→ Exercise prompt
Across the entries below, how many lines have the word "Given" in them? Respond with only the number.

(Material for this task)

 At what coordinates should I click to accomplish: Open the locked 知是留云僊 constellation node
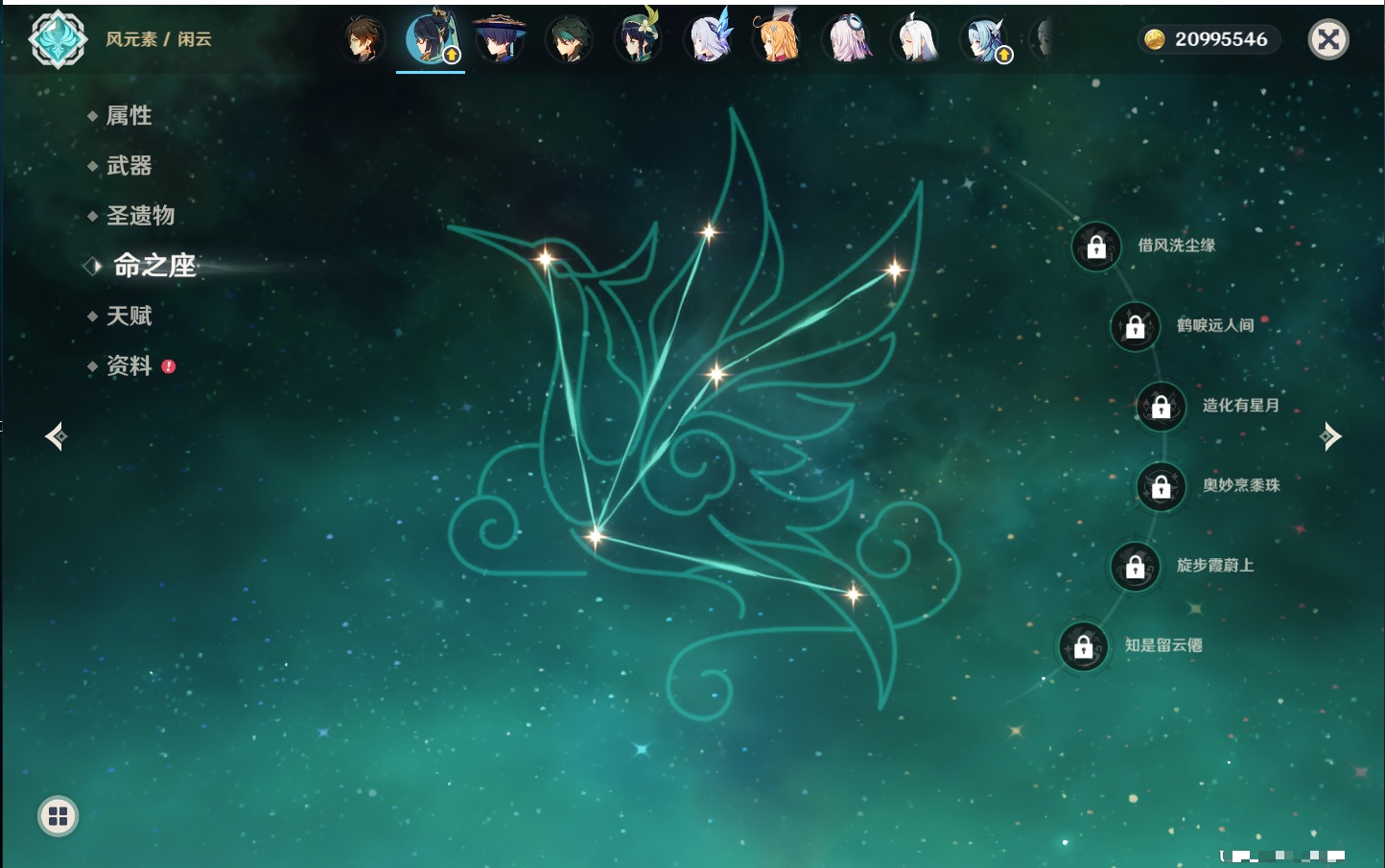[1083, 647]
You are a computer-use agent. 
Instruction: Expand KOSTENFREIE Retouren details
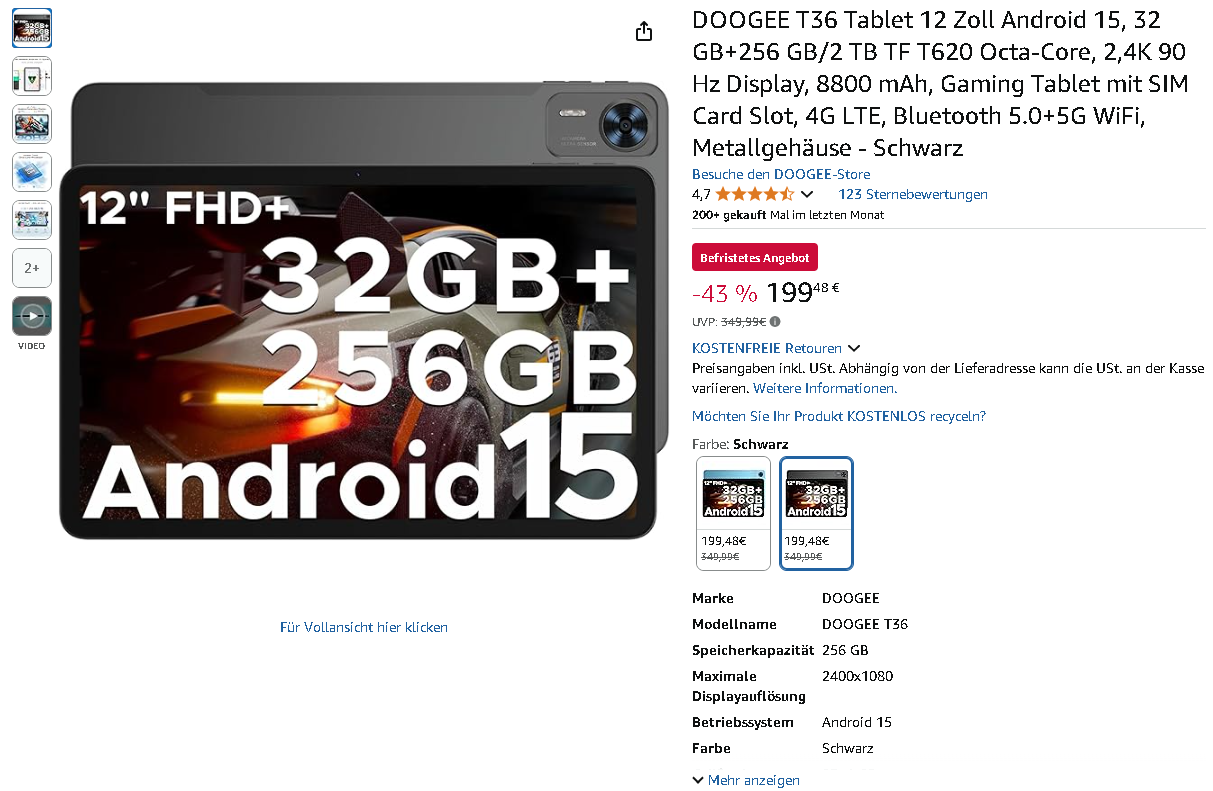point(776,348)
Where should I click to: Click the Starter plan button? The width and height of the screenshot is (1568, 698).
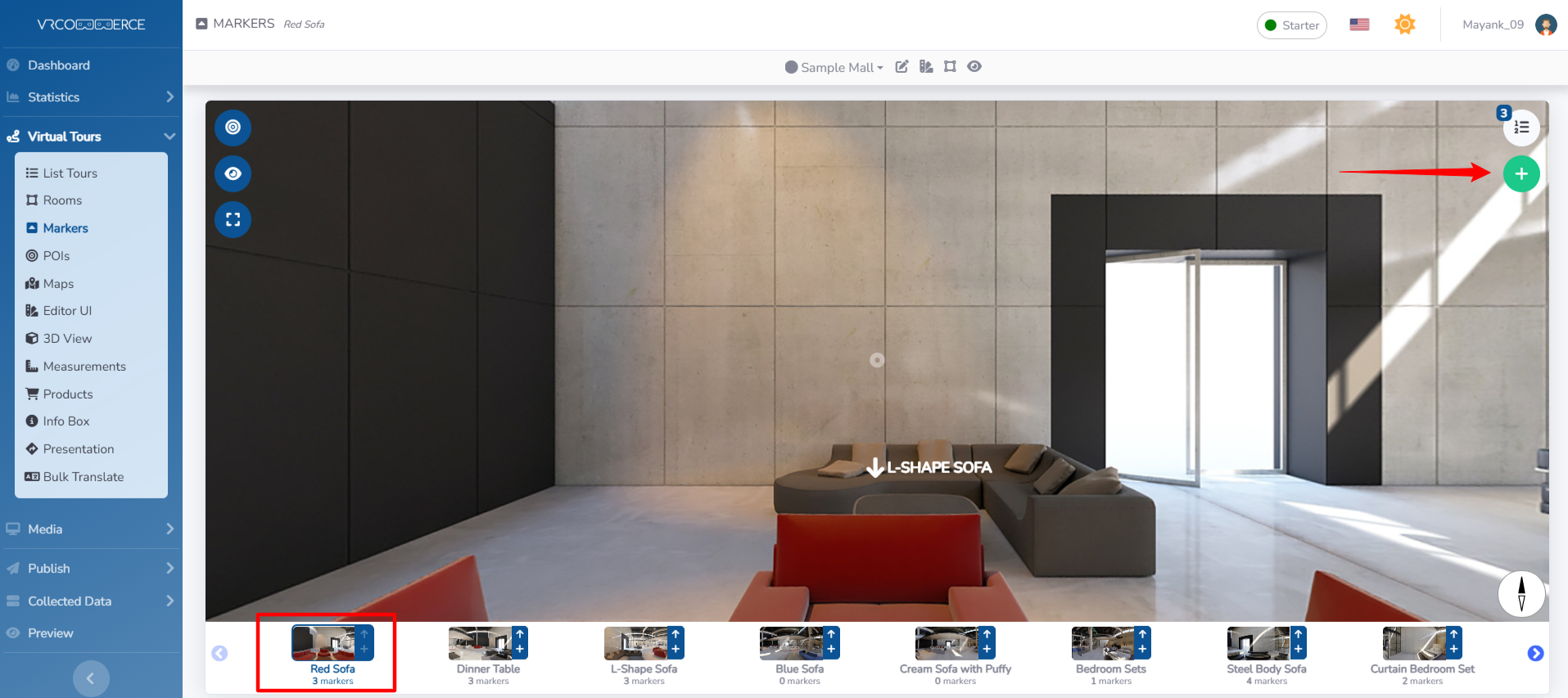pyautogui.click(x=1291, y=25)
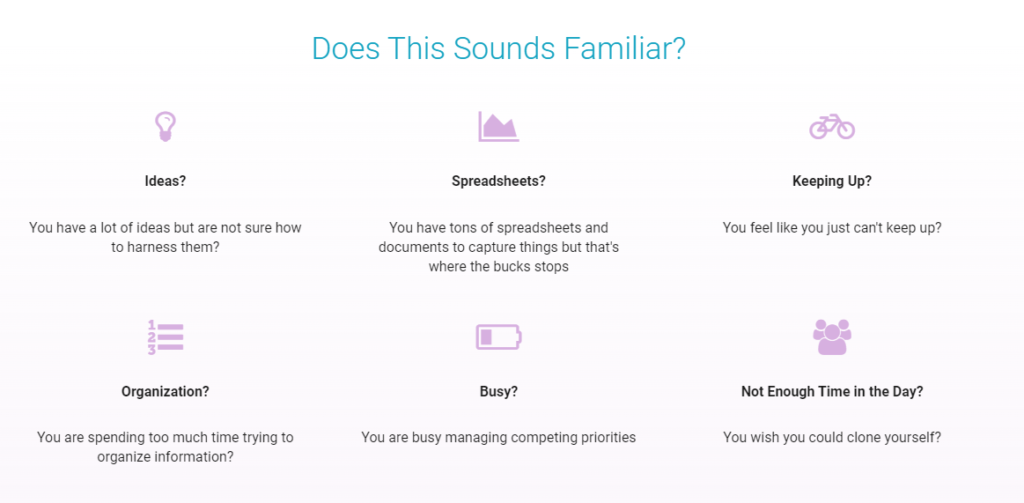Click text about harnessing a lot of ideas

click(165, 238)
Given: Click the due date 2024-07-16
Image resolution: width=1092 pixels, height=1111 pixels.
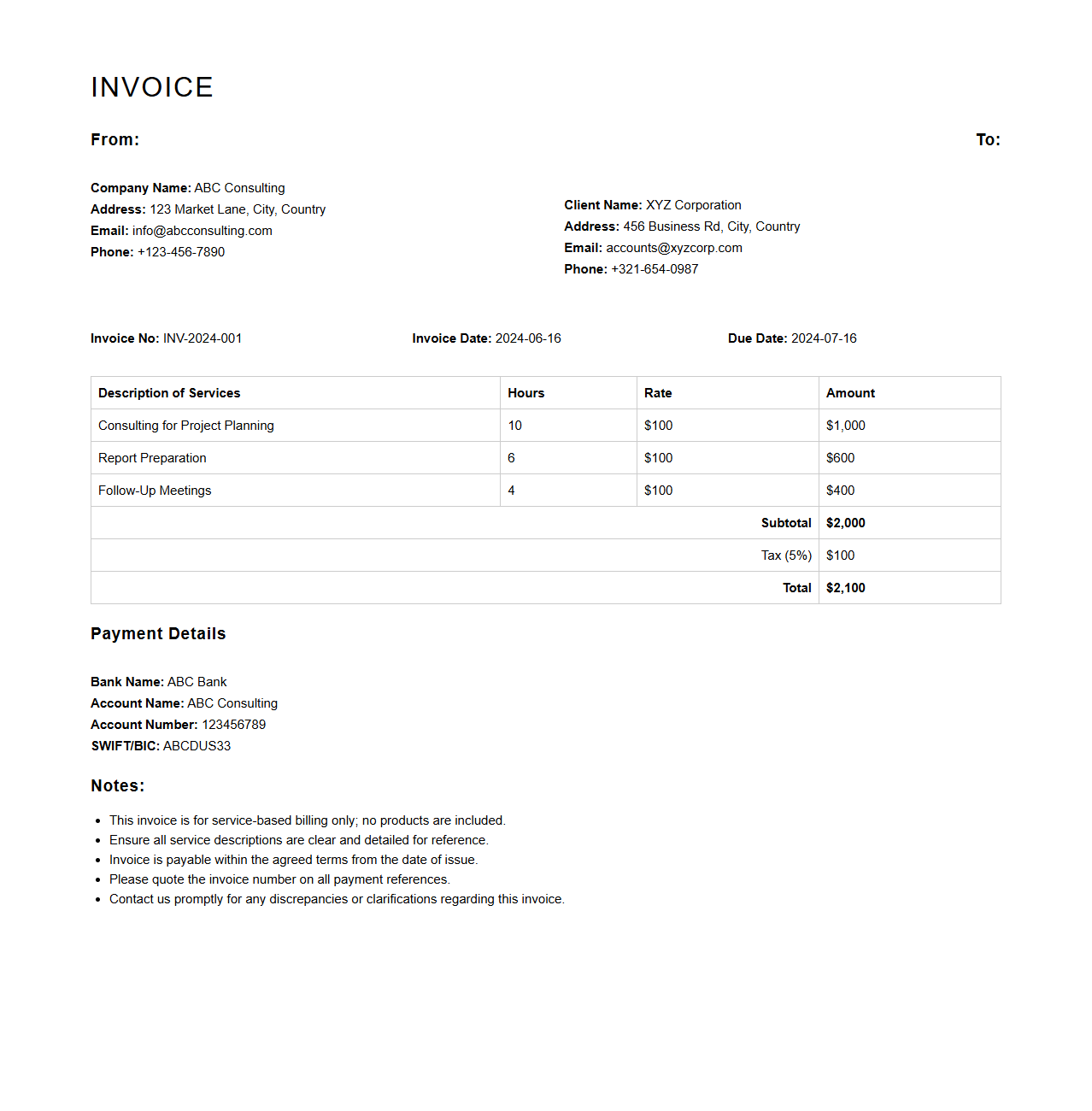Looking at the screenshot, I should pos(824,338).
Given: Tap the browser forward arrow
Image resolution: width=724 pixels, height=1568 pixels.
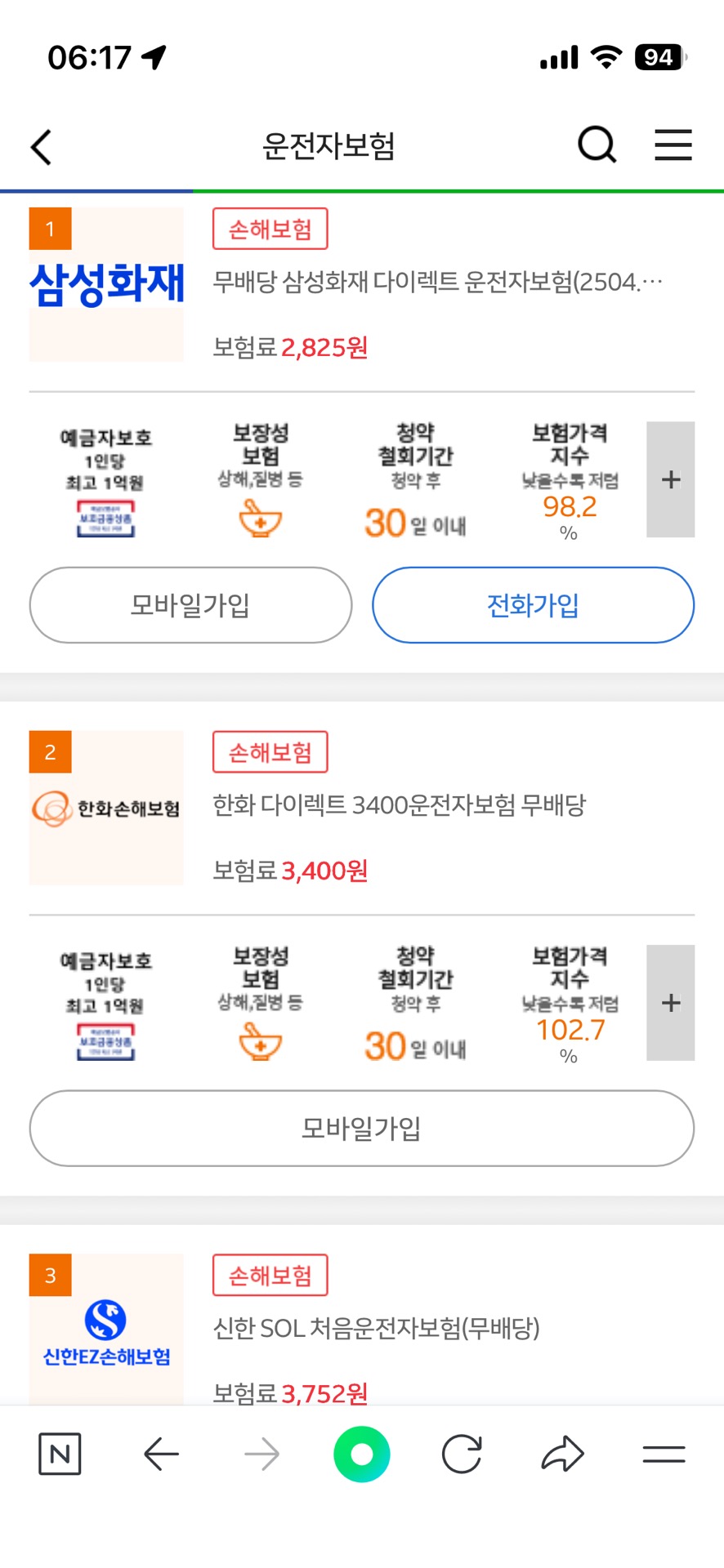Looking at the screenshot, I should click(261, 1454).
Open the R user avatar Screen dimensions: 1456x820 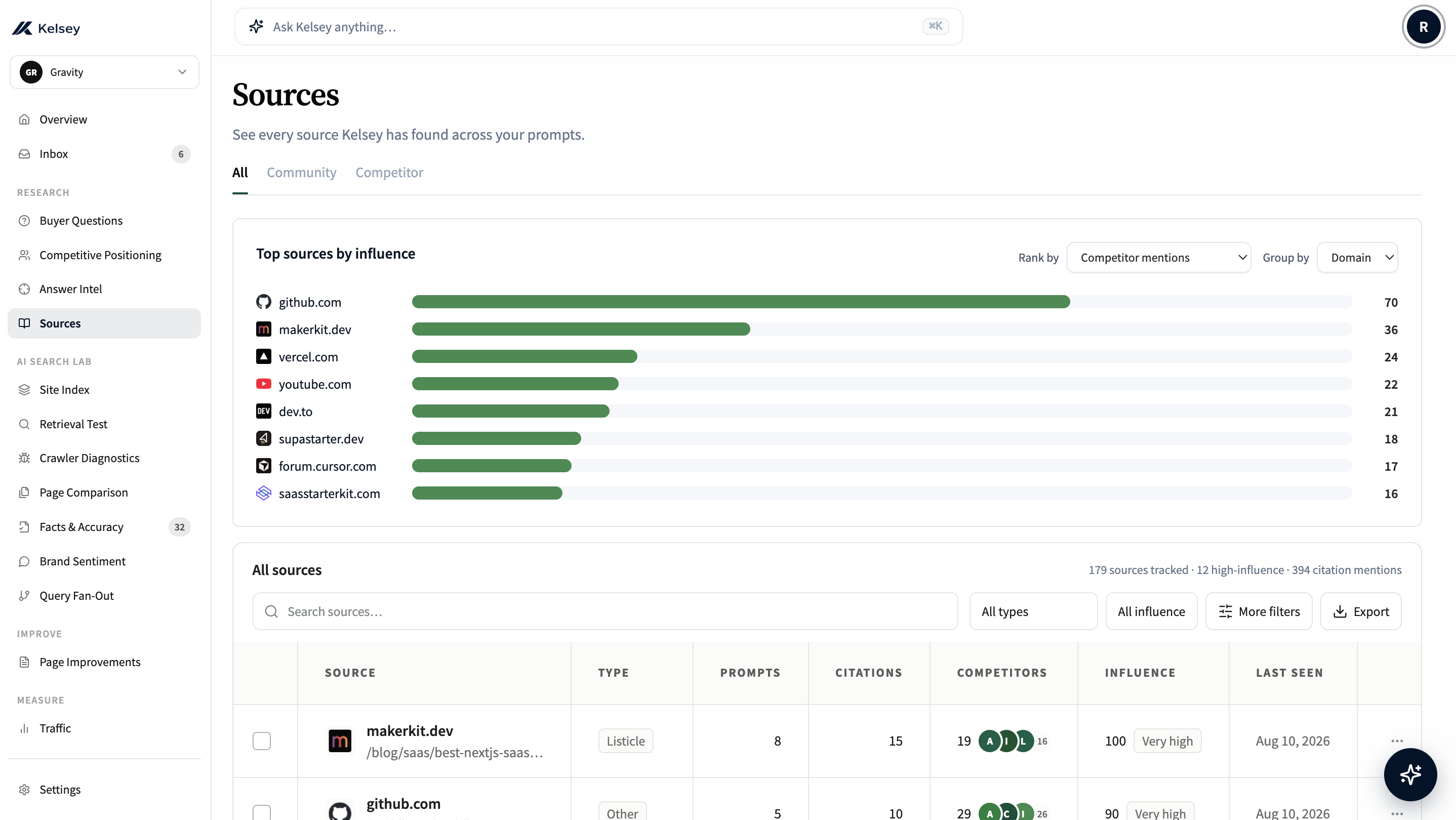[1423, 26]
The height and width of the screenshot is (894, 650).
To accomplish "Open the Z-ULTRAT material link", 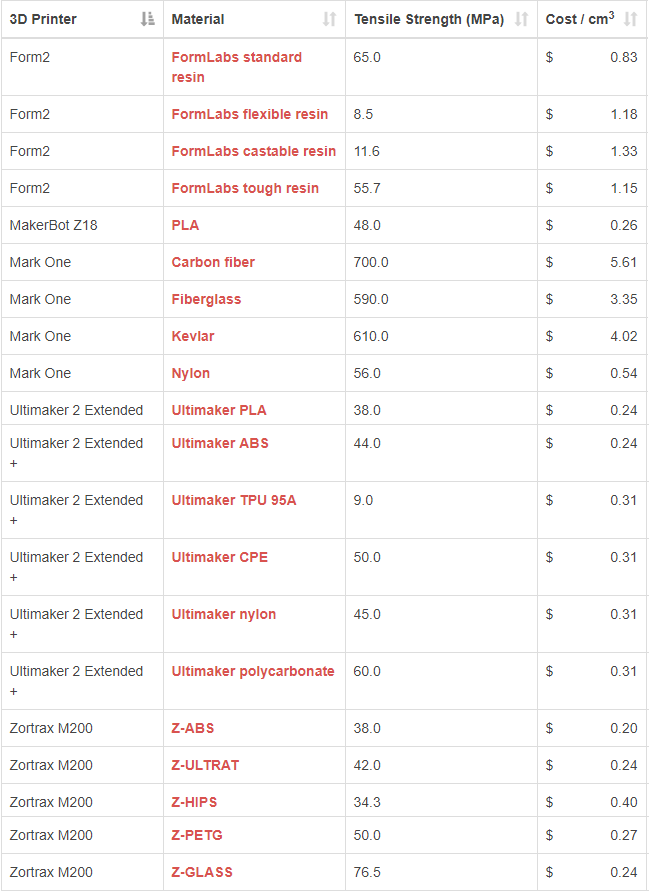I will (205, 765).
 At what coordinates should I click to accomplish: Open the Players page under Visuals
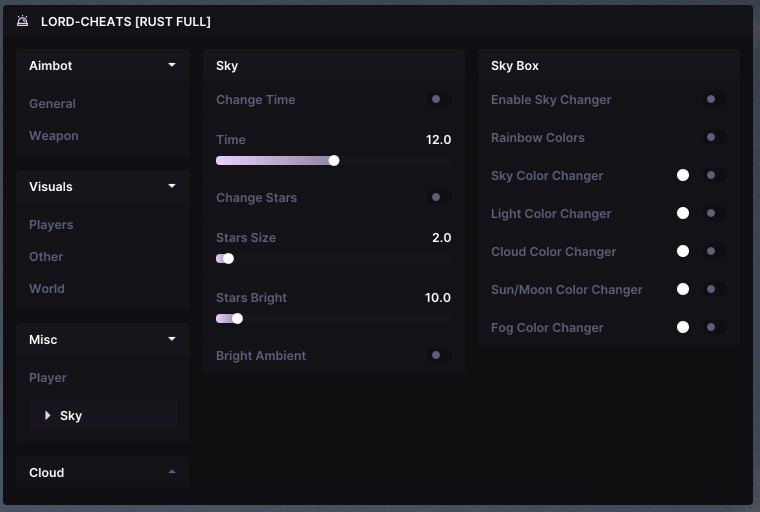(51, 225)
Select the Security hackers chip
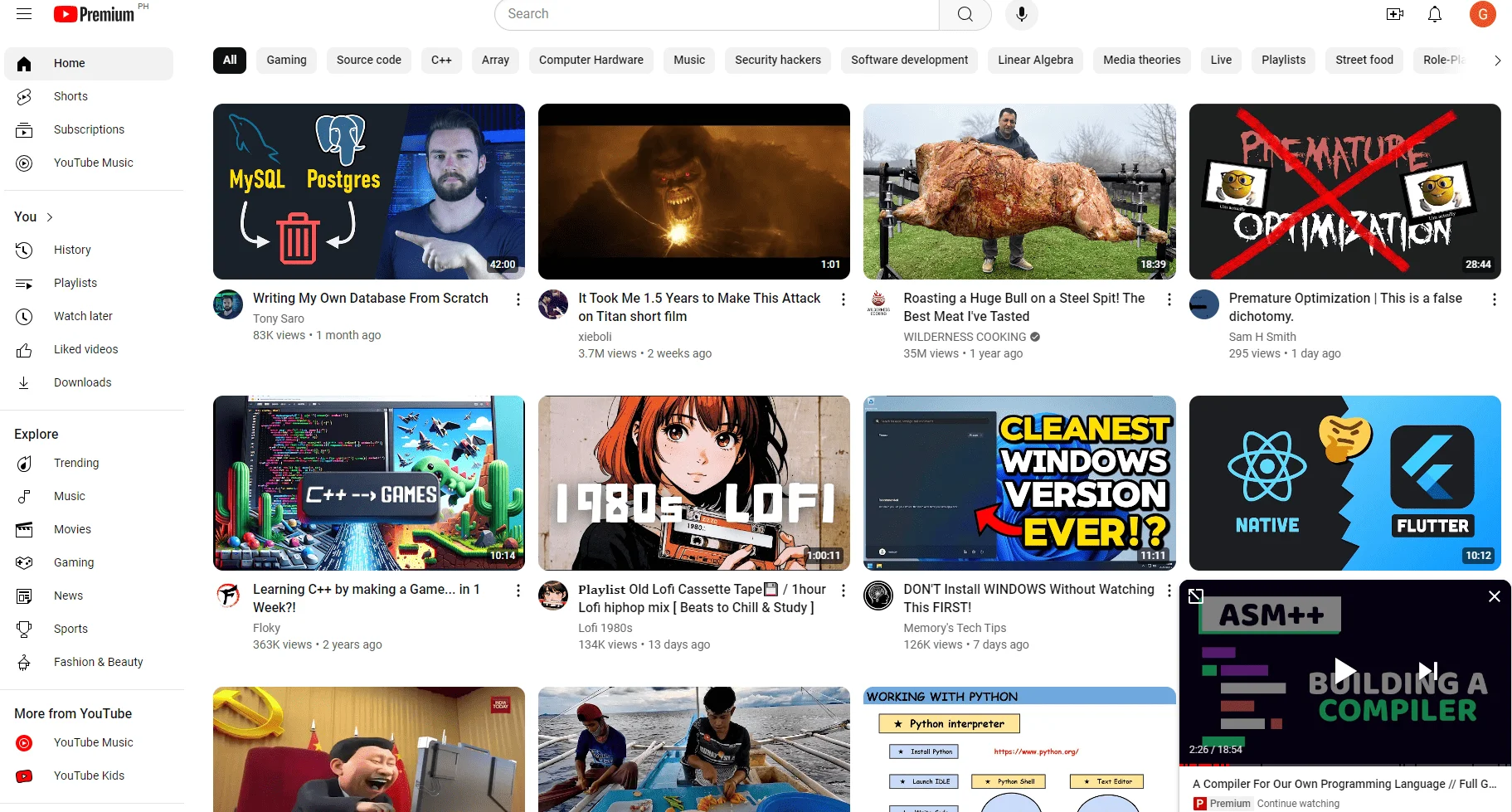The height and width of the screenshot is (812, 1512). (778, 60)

(End Material for this task)

→ Response below
2